• TASK OBJECTIVE: Can you repeat the records below with "Image resolution" changed to "Screen size" and everything else left as it is?

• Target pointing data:
==================================================

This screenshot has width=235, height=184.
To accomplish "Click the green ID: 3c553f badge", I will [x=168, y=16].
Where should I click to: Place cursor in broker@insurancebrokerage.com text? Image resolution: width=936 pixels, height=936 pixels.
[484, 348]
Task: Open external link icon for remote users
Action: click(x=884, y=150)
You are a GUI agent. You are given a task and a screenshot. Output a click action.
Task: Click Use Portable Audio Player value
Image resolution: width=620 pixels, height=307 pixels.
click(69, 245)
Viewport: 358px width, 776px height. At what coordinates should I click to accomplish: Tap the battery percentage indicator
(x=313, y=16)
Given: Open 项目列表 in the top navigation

==================================================

• CORRECT RESULT:
This screenshot has width=235, height=184.
To accomplish "Click the green ID: 3c553f badge", I will [x=168, y=16].
Where should I click to: Place cursor in broker@insurancebrokerage.com text? Screen size: width=936 pixels, height=936 pixels.
[484, 348]
Task: Open external link icon for remote users
Action: click(x=884, y=150)
You are a GUI agent. You are given a task and a screenshot. Output a click action.
Task: Click Use Portable Audio Player value
Screen size: width=620 pixels, height=307 pixels.
click(69, 245)
Viewport: 358px width, 776px height. At what coordinates should I click to accomplish: Tap the battery percentage indicator
(x=313, y=16)
Given: Open 项目列表 in the top navigation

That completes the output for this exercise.